Passage provided:
---------------
“70% of the disagreements on the new Stability Pact have been resolved, but there remains a critical 30%, which the EU Finance Ministers hope to settle at the Ecofin meeting, next Thursday, December 8,” European officials close to the ongoing negotiations said in statements to “Naftemporiki”.
“The main obstacle is the conflicting visions of Germany and France, which have also created a tension on bilateral negotiations. The final pact should therefore combine Berlin’s intention to have specific numerical targets for deficit and debt with those of Paris, which, like other southern European countries, requires room for investment in order to avoid mistakes, such as those caused by the austerity policies implemented following the financial crisis of 2010-2011,” the same sources underlined to “Naftemporiki”.
“The rule providing for an automatic budget adjustment of 0.5% of annual GDP for countries with an excess deficit, until it is reduced to 3%, appears to have been passed,” they said and added: “The conditions on the limit of spending deviation over the 4-7 years remain to be agreed upon. The main idea is that the annual balance between credits and debits will not exceed a given percentage of GDP. Otherwise, sanctions will be initiated by the Commission.”
The negotiations at the European level to resolve the disputes are led by the first deputy prime minister of Spain, Nadia Calvino, who, together with her team, is working on the preparation of the final text of the agreement. “The goal of the new rules will be to make the necessary fiscal stability compatible with investments that guarantee growth,” European officials emphasized.
According to “Naftemporiki” sources, Calvino is expected to hold an extraordinary meeting with the participation of the 27 EU member states, in the form of a working dinner, next Wednesday, December 7, one day before the Ecofin meeting.
Calvino’s final proposal includes safeguards for determining an average reduction in public debt so that countries with liabilities higher than 60% of GDP will implement it within a certain period of time. Countries with a deficit below 3% are also required to provide an additional margin of safety below this level to react to future crises.
---------------
Task set:
• A. List every distinct percentage figure that appears in the article on the Stability Pact negotiations.
• B. Continue the Stability Pact article from the point where it stops.

Data:
---------------
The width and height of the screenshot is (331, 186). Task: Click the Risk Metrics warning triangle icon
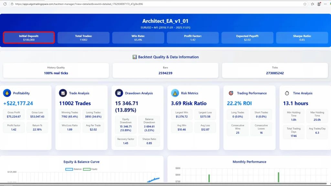(175, 93)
---------------
Per-task outputs:
• A. 70%, 30%, 0.5%, 3%, 60%

• B.
The countries of the South, together with France, are however asking for an amendment to the Pact, which will not provide measures for making fiscal restrictions less strict, but will separate strategic investments from the calculation of fiscal factors.
The EU member states hope to have resolved the matter before the meeting of the European Parliament on December 11, but also the last EU summit for 2023, in Brussels on December 15.
Disagreements in the European Parliament
It is worth noting that in the European Parliament’s Economic Affairs Committee, MEPs from the European People’s Party raised the issue of an annual debt cut of 1.5%, to which their Socialist colleagues counter proposed a minimum range from 0.1% to 0.5%.
The deadline for changing the Stability Pact expires at the end of the year, along with the three-year “escape clause”, which was imposed due to the pandemic.
Unfortunately, the EU often delays taking decisions due to the need to reach consensus. The fact that the debate on the text endorsed by the European Parliament to amend the Treaty of Lisbon was postponed by abolishing unanimous decisions and replacing them with majority choices suggests that Europe has no intention of learning from its past mistakes, which will probably prove to be devastating.